Quantitative Video Analysis for Behavioral Studies at Home: An Active Sensing Paradigm

In spite of significant recent advances in molecular genetics and neuroscience, behavioral ratings based on clinical visual observations are still the gold standard for screening, diagnosing, and assessing outcomes in mental health disorders.

Like Comment

The paper in npj Digital Medicine is here: https://go.nature.com/2kF615X

Such behavioral ratings are still subjective, require significant clinician expertise and training, typically do not capture data from the participants in their natural environments, and are not scalable for large population screening, low resource settings, or longitudinal monitoring, all of which are critical for outcome evaluation in multi-site studies and for understanding and evaluating symptoms in the general population. The development of innovative and efficient approaches to behavioral screening, diagnosis, and monitoring is thus a significant unmet need in the area of healthcare. It is critical to develop validated (and if so required, FDA approved) low cost and scalable tools for behavioral analysis of mental health conditions. In the paper “Automatic emotion and attention analysis of young children at home: a ResearchKit autism feasibility study” we report our work on autism spectrum disorder (ASD), though this feasibility study has implication beyond that.

We have developed, tested, refined, and begun to validate automatic, objective, and quantitative measurement of ASD symptom-related behaviors based on visual attention and affective facial expressions that can serve as sensitive measures for ASD screening and assessment of outcomes. Our goal is to reliably capture quantitative, objective behavioral data from participants across a wide age range and functioning level in diverse settings (from the clinic to their natural environments), without the need for rater training or costly equipment. Our interdisciplinary team has been developing tools based on computer vision analysis (CVA) that automatically code a child’s behavior while s/he watches stimuli (on an iPad/iPhone/laptop/desktop), designed to elicit behaviors relevant to the disease/developmental symptoms. The stimuli, video recording, and automatic analysis are all integrated in the ubiquitous devices, producing a software-only objective solution without need for specialized hardware, allowing us to assess the participants in their natural environment. This approach, which both validates known biomarkers and also discovers new ones thanks to the big data and high accuracy of the sensing and algorithms, offers a scalable solution that addresses the challenges of reliable and quantitative behavioral assessment and phenotyping, and will move us from the standard, moment-in-time, single-visit-assessment paradigm toward continuous-observation-assessment.

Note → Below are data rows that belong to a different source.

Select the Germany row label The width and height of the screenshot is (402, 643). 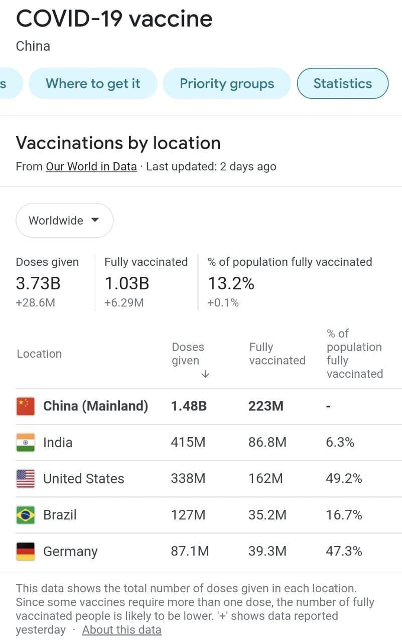coord(70,552)
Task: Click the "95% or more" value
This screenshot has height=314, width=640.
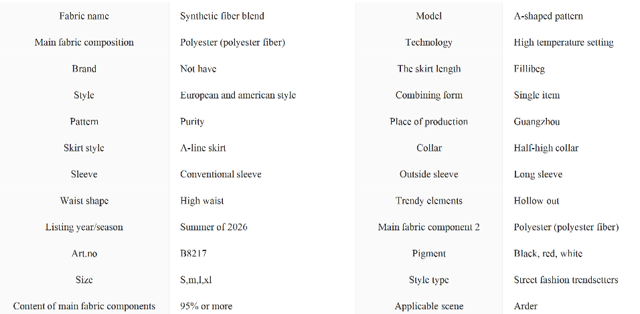Action: tap(206, 306)
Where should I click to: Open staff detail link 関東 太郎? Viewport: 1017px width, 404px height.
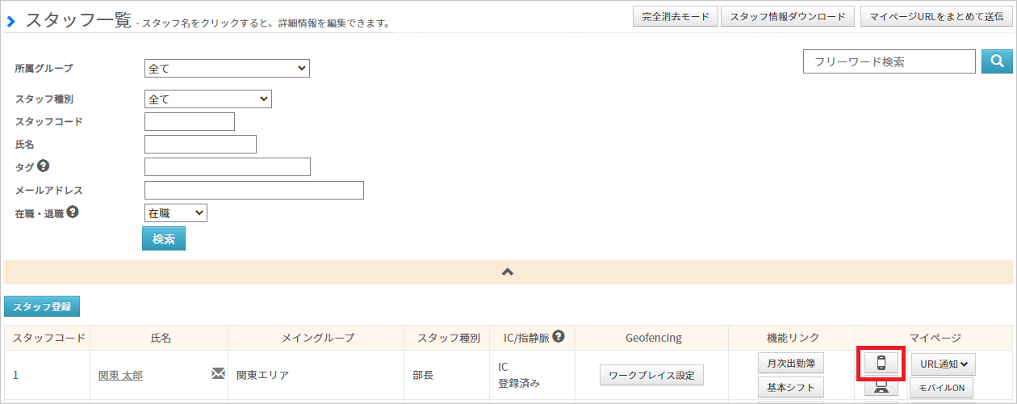[x=121, y=375]
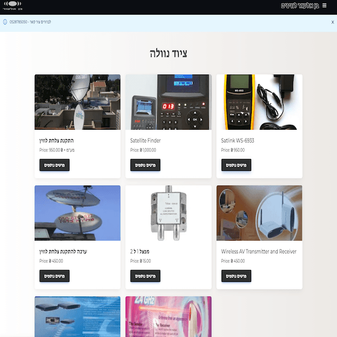Click the blue-sky satellite dishes image
This screenshot has width=337, height=337.
click(x=78, y=213)
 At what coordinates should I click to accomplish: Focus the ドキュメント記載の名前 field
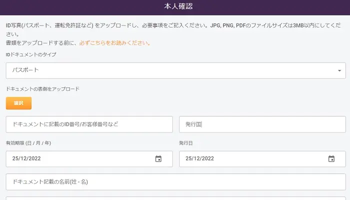click(x=175, y=182)
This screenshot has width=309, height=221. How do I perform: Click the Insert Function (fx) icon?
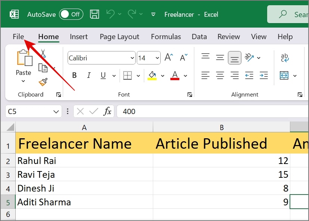(107, 111)
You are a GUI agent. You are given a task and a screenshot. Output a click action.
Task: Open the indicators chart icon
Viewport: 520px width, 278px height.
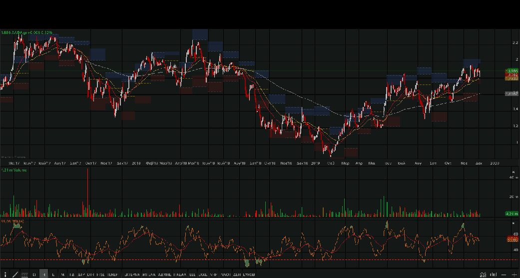point(483,275)
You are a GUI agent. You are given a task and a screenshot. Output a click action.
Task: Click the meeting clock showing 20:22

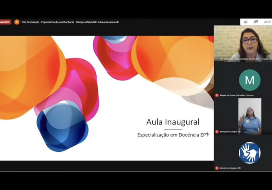[x=267, y=22]
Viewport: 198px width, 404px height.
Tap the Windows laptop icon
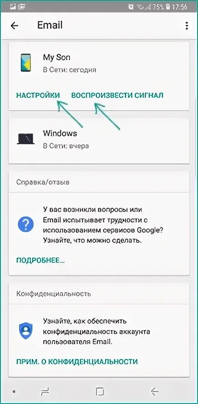[25, 139]
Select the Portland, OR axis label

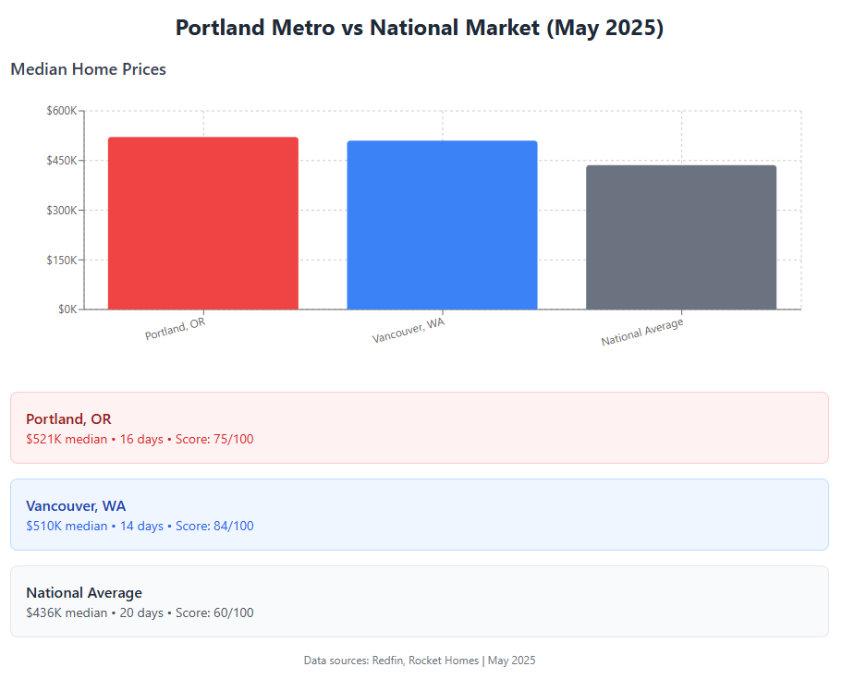pos(175,329)
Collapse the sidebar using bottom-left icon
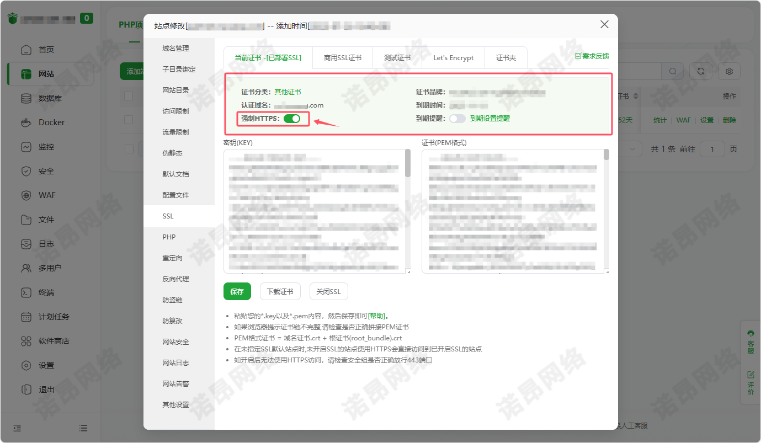The height and width of the screenshot is (443, 761). [17, 428]
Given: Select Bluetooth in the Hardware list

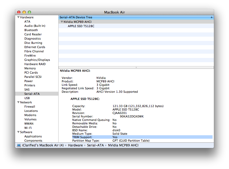Looking at the screenshot, I should pos(31,30).
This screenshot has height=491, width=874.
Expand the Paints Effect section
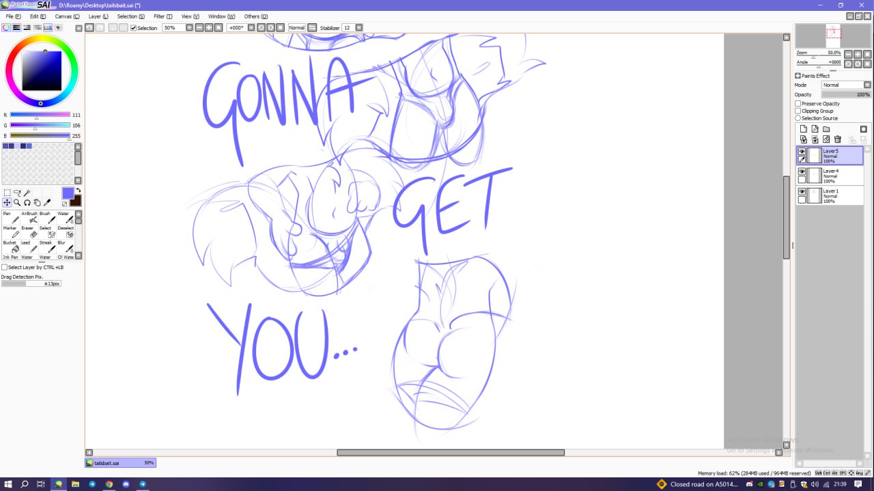pos(798,76)

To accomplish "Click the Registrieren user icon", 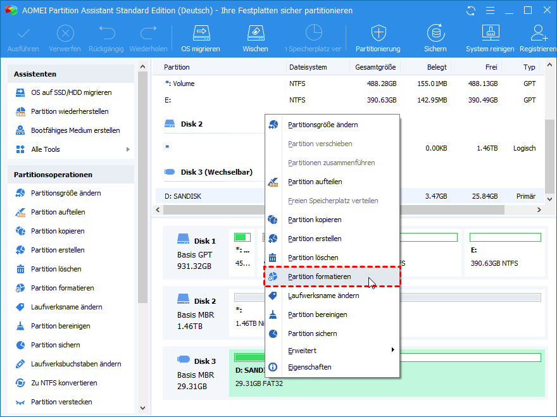I will (539, 38).
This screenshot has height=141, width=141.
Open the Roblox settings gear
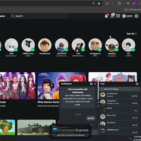tap(136, 16)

The work we are pursuing and partially reported in this paper is based on active sensing, where we integrate stimuli design, hardware ubiquitous availability, and computer vision and machine learning. Science-based and friendly short movies are designed to elicit behaviors, the design both exploiting and being constrained by the available hardware and algorithms capabilities. The close interaction between the domain experts and the algorithm experts is critical here; domain experts have their “ideal stimuli,” algorithm experts know what is measurable and analyzable. Both teams interact to converge to the proper stimuli that achieve the same behavioral signal that would have been achieved with the ideal stimuli but without the need for any additional hardware. In this fashion, very valuable signal is sensed and automatically encoded in just a few minutes of observation, as demonstrated in this paper. This is in sharp contrast with passive sensing, where the patient/participant carries a device such as a watch and is constantly monitored, and where due to uncontrolled scenarios, the signal to noise is often very low. For behavioral analysis, it is clear that passive measures (e.g., to monitor movement, activity, and location) should be combined with carefully designed active ones as the ones in this paper.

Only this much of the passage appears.